PROBLEM TO SOLVE — From the line that contains "Click the speed-force-9772@example.com" down to the last line of the data below, restate every line word for word, skipping any images.

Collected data
###

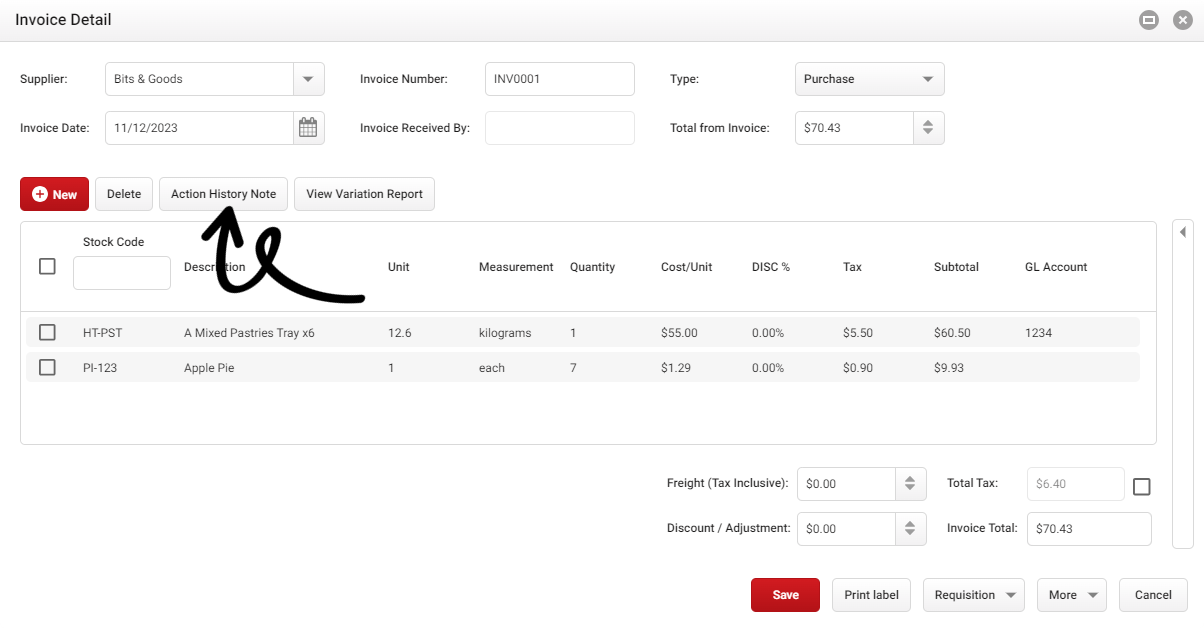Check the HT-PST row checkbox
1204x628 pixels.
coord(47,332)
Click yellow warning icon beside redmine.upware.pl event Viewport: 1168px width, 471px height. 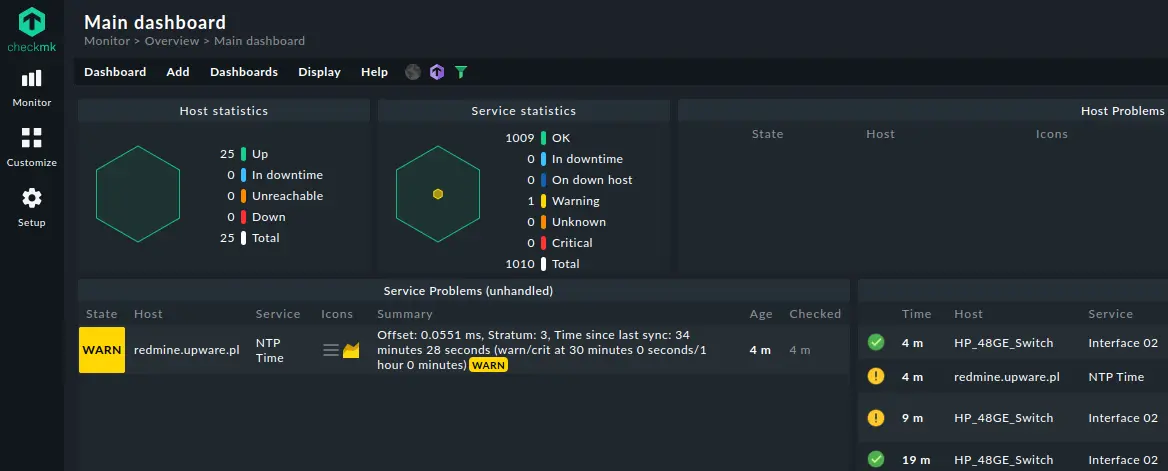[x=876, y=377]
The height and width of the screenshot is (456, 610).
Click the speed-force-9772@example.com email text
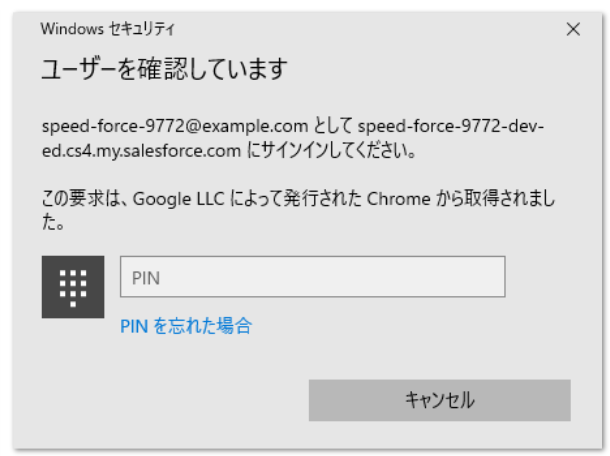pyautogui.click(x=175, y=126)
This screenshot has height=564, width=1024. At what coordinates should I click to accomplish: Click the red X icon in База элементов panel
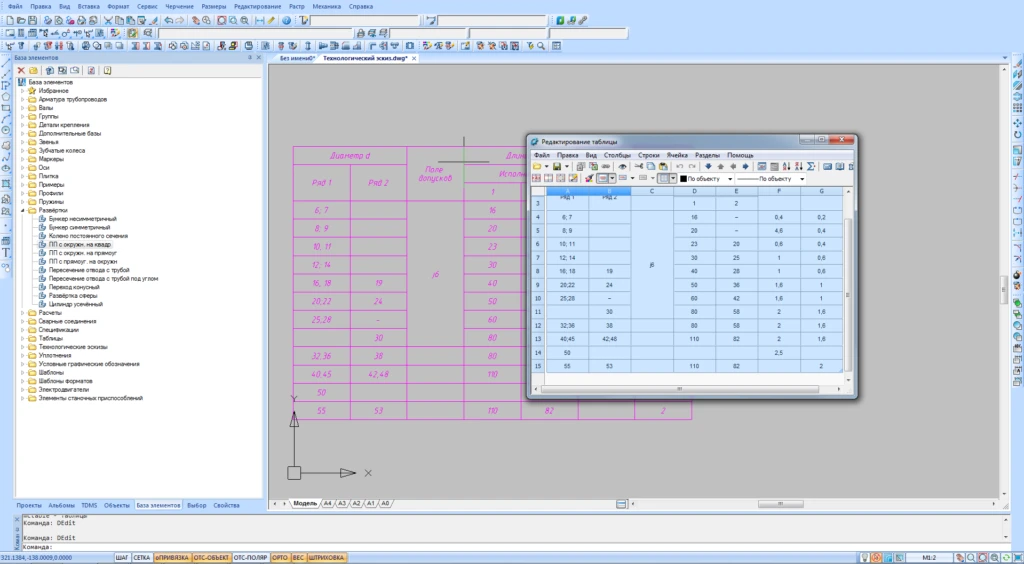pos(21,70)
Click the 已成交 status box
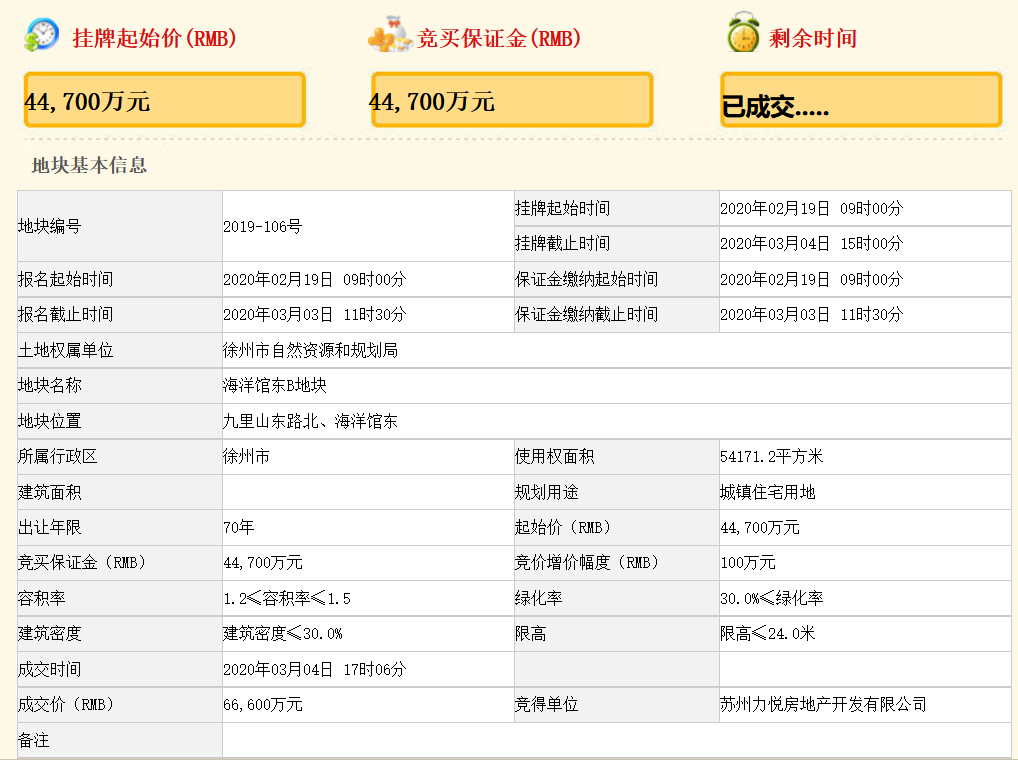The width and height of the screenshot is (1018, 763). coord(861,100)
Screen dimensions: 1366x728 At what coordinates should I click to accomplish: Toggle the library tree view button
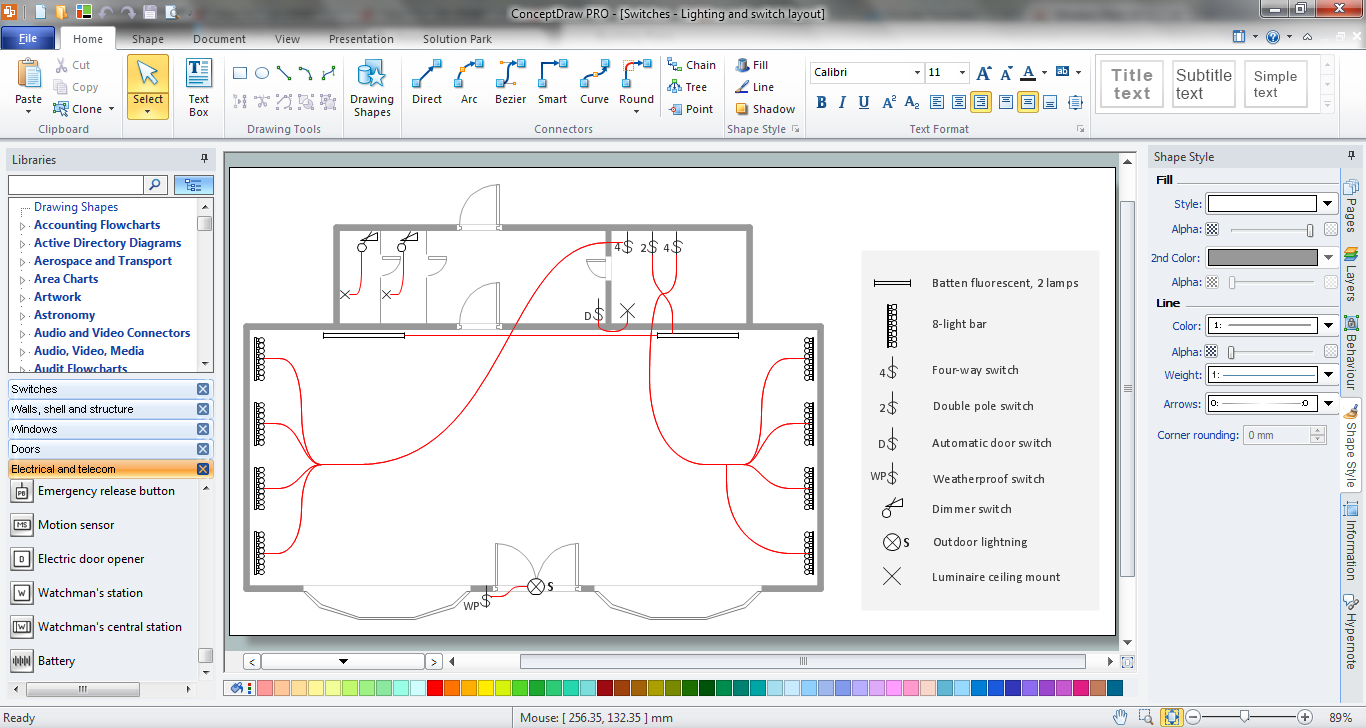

###

ANSWER —
Click the speed-force-9772@example.com email text
pyautogui.click(x=175, y=126)
This screenshot has height=564, width=1024. At what coordinates should I click to accomplish: Click the red X icon in База элементов panel
pos(21,70)
Click the 已成交 status box
The width and height of the screenshot is (1018, 763). coord(861,100)
Screen dimensions: 1366x728 At what coordinates should I click to accomplish: Toggle the library tree view button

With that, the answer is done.